What the task asks: Transcribe only part of the material below: the lines from the one containing "Dec. Daily: Christmas" through the one containing "Maria Ontiveros (122, 2443)", inclusive, exactly as written.

Available records:
============================================================

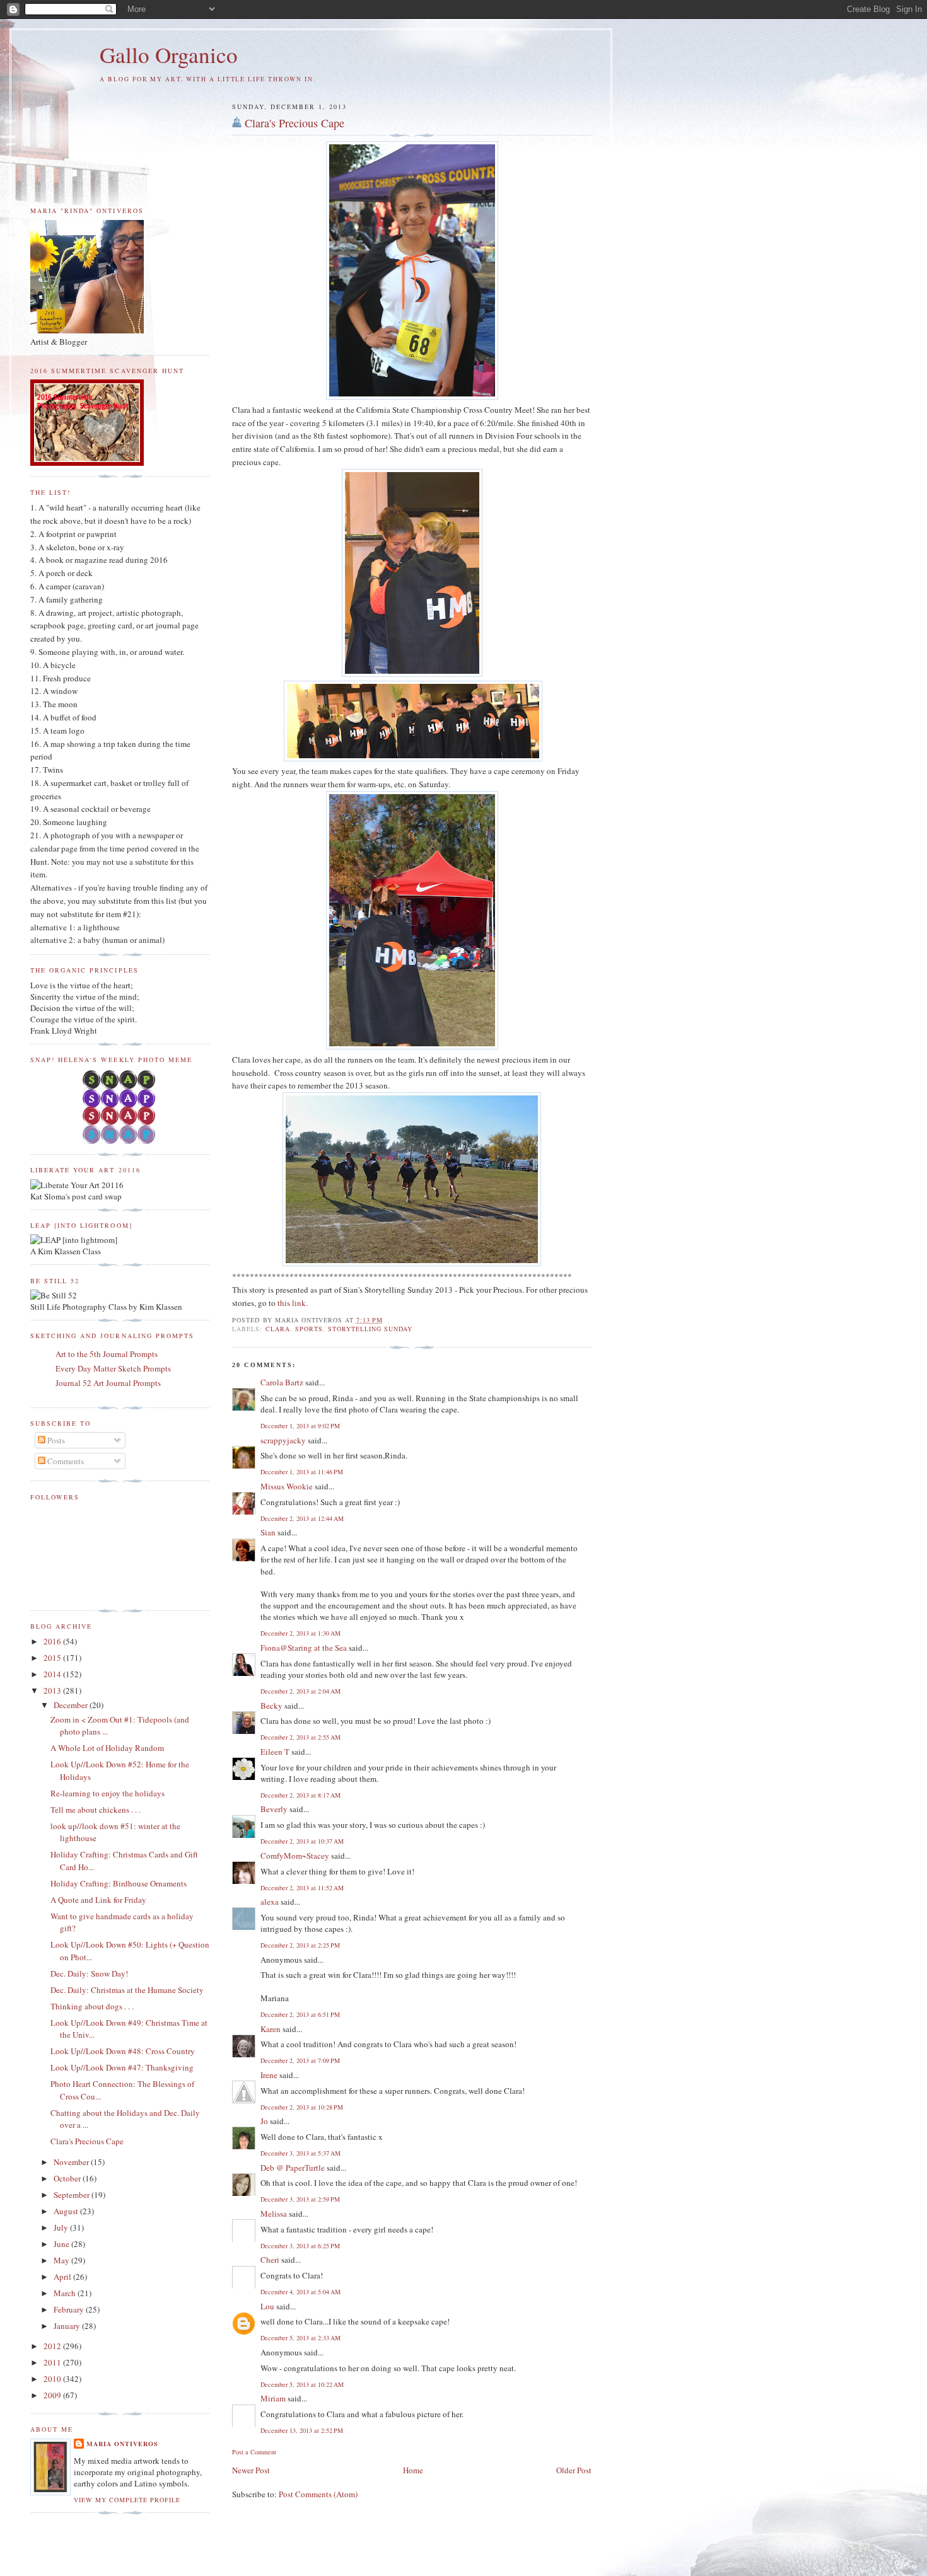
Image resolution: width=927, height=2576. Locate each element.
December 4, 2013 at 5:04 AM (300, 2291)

============================================================

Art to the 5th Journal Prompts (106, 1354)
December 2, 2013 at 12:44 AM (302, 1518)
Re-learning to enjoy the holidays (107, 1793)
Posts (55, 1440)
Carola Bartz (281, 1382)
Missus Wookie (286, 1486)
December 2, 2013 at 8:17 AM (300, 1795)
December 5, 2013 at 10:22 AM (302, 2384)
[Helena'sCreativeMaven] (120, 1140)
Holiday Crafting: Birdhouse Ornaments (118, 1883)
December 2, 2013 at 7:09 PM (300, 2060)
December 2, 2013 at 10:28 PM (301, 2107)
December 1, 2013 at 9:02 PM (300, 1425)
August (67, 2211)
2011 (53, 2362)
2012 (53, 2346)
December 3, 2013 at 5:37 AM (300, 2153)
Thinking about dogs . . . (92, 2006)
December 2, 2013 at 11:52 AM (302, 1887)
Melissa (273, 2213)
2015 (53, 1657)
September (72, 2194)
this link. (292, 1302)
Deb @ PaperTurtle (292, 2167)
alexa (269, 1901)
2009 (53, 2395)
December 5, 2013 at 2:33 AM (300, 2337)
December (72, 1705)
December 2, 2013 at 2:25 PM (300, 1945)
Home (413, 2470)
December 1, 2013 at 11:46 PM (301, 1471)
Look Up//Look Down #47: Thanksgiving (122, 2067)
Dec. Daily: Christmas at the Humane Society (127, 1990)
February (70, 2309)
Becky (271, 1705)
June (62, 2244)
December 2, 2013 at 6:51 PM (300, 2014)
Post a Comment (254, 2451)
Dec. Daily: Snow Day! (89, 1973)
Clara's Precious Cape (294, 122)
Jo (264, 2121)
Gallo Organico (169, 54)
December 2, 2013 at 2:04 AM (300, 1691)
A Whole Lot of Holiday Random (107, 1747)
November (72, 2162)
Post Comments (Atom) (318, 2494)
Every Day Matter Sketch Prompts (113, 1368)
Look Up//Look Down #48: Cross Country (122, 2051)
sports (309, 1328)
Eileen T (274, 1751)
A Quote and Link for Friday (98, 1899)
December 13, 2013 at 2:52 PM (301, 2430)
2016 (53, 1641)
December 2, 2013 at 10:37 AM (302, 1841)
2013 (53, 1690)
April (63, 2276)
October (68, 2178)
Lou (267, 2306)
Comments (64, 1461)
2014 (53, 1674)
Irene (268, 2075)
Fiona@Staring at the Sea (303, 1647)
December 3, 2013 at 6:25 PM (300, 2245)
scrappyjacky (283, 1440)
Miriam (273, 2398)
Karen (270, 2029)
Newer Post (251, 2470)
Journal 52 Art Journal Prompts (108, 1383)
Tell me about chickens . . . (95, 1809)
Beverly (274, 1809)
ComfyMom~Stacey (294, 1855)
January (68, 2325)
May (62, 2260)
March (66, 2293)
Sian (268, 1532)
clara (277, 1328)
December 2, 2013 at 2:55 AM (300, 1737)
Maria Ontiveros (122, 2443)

============================================================

Final answer:
Dec. Daily: Christmas at the Humane Society (127, 1990)
February (70, 2309)
Becky (271, 1705)
June (62, 2244)
December 2, 2013 at 6:51 PM (300, 2014)
Post a Comment (254, 2451)
Dec. Daily: Snow Day! (89, 1973)
Clara's Precious Cape (294, 122)
Jo (264, 2121)
Gallo Organico (169, 54)
December 2, 2013 at 2:04 AM (300, 1691)
A Whole Lot of Holiday Random (107, 1747)
November (72, 2162)
Post Comments (Atom) (318, 2494)
Every Day Matter Sketch Prompts (113, 1368)
Look Up//Look Down #48: Cross Country (122, 2051)
sports (309, 1328)
Eileen T (274, 1751)
A Quote and Link for Friday (98, 1899)
December 13, 2013 at 2:52 PM (301, 2430)
2016 (53, 1641)
December 2, 2013 at 10:37 AM (302, 1841)
2013 (53, 1690)
April (63, 2276)
October (68, 2178)
Lou (267, 2306)
Comments (64, 1461)
2014 (53, 1674)
Irene (268, 2075)
Fiona@Staring at the Sea (303, 1647)
December 3, 2013 at 6:25 PM (300, 2245)
scrappyjacky (283, 1440)
Miriam (273, 2398)
Karen (270, 2029)
Newer Post (251, 2470)
Journal 52 Art Journal Prompts (108, 1383)
Tell me about chickens . . . (95, 1809)
Beverly (274, 1809)
ComfyMom~Stacey (294, 1855)
January (68, 2325)
May (62, 2260)
March (66, 2293)
Sian (268, 1532)
clara (277, 1328)
December 2, 2013 at 2:55 AM (300, 1737)
Maria Ontiveros (122, 2443)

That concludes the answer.